EXERCISE PROMPT: Using the line that contains "You are a GUI" as the start, restate each line word for word through the final line of the material below, and return only those.

DATA SHOWN:
☆ ☆ ☆
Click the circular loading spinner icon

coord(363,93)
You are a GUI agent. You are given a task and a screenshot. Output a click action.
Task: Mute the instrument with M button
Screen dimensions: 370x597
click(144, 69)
☆ ☆ ☆
WRITTEN SOLUTION:
You are a GUI agent. You are given a task and a screenshot. Output a click action.
Task: Mute the instrument with M button
Screen dimensions: 370x597
click(144, 69)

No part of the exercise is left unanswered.